The proper teaching of sex education remains a rather thorny topic, and this one-woman comedy-drama with songs positions itself to probe some of the more profound issues of this field. How do sex and love intersect? How far are relationships compromised by the individual's confinement in their own perception? Musician-cum-actress Elyssa Vulpes plays Sophia, a Croatian sex-ed high school counsellor ironically unlucky in love and fretting about how such questions affect both herself and her students.

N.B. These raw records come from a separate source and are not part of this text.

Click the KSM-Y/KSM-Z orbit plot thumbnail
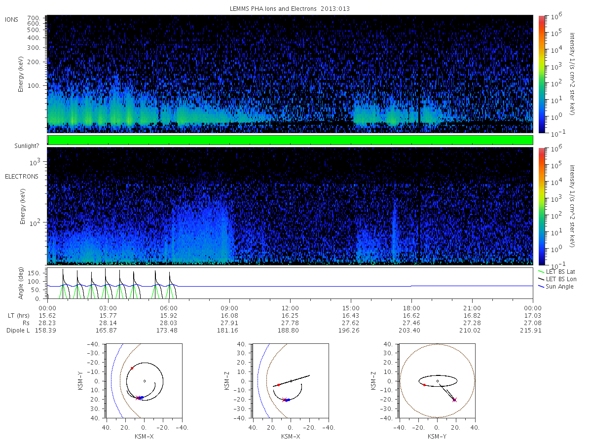Screen dimensions: 592x444 click(437, 381)
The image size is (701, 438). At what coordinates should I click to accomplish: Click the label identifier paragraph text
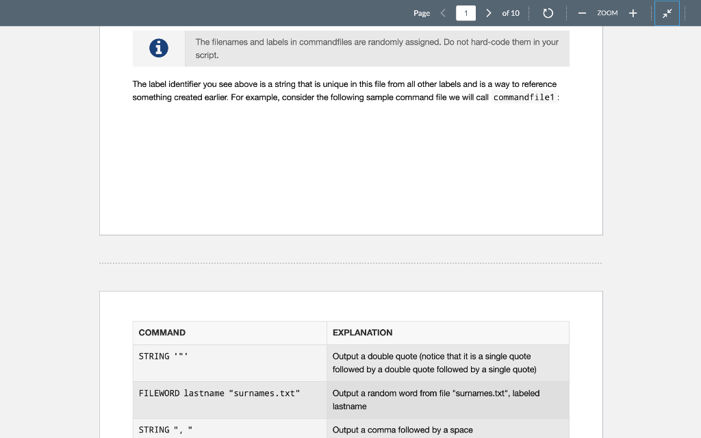tap(344, 90)
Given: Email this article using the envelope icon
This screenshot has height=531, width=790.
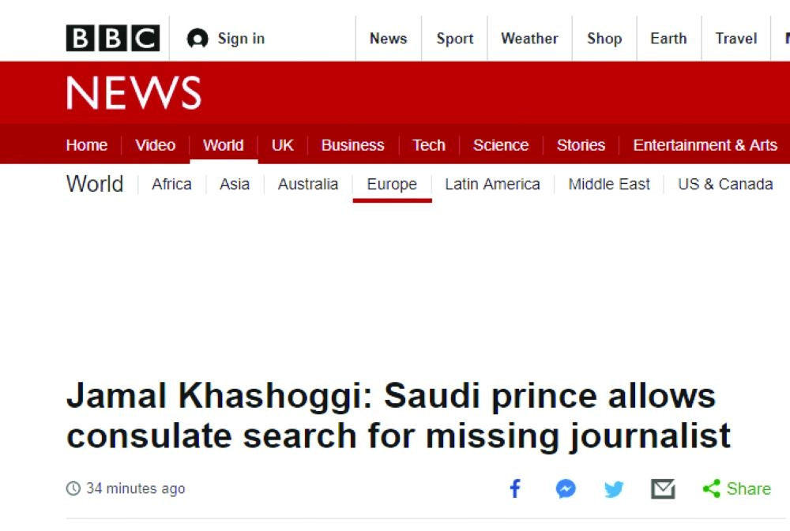Looking at the screenshot, I should [x=662, y=488].
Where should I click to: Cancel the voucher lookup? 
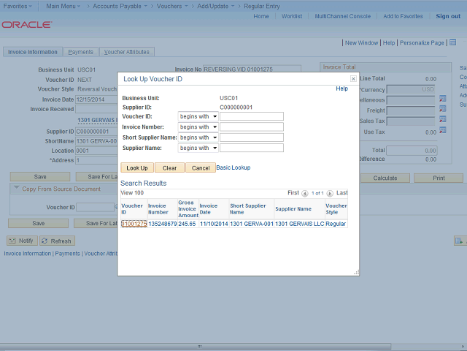(200, 167)
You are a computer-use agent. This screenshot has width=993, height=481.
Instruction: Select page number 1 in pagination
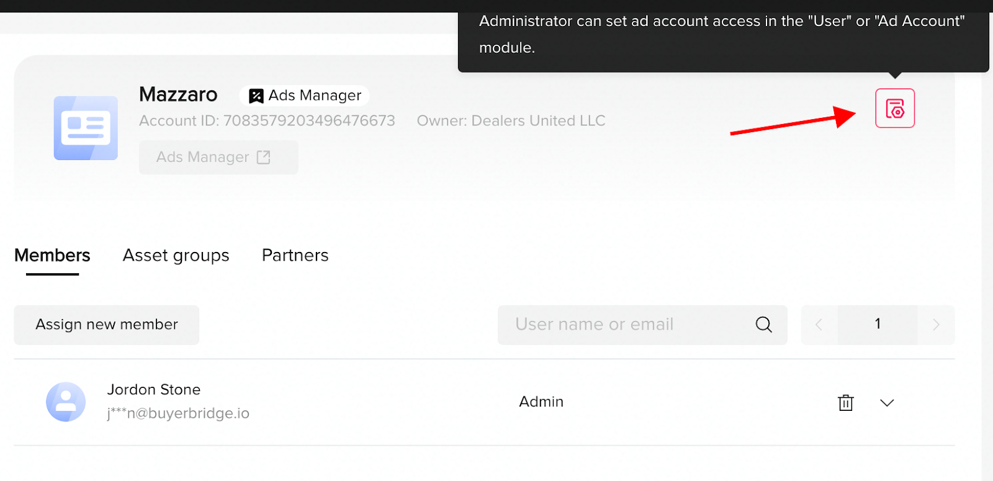click(878, 325)
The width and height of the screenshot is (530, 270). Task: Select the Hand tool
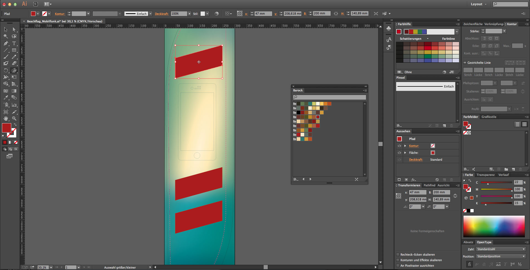pyautogui.click(x=6, y=118)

The show as a whole feels ill-focused, its structure consisting of a succession of meandering and clumsily acted skits
The show, though well-intentioned, is weighed down by its triteness. The figure of the 40-something year old singleton, unlucky in love and pouring her heart out to her cats is tediously familiar - the production even explicitly name-checks Bridget Jones - and the show’s early attempts to mine whimsical humour from this stock character fall depressingly flat, failing to elicit more than the odd titter of sympathy.
To call the monologues clunky would be charitable (sample dialogue: “Life can't be a Mills and Boone novel, eh? I am not a princess supermodel”). The show as a whole feels ill-focused, its structure consisting of a succession of meandering and clumsily acted skits, and disparate scenes from Sophia’s life, all culminating in a parade of songs featuring hackneyed chord progressions and such earth-shattering lyrics as “the night is darkest just before the dawn”. This fractured structure hinders the show from picking up any kind of momentum and prevents it from fully exploring some of the (sporadically interesting) questions it poses.
Vulpes, though required to involve the audience in her discussion of the intricacies of relationships, lacks the necessary improvisatory spark to engage with a number of impressively witty audience members. A somewhat uneasy stage presence, particularly in the earlier scenes in the show, her delivery is slow and rather sing-song, her acting style frustratingly hammy and over-egged.
The production is somewhat redeemed, however, by a few solid final scenes, in which we begin (too late) to understand how Sophia's experience as a child of the Bosnian War both has informed and developed her attitude to love and relationships. A final scene involving a mock school assembly is competently written and successfully executed and the production even manages to end with a half rousing singalong. More of this sort of exploration of the connection between the national and the personal would have made for an interesting piece, but a far more capable team would have been needed to pull it off.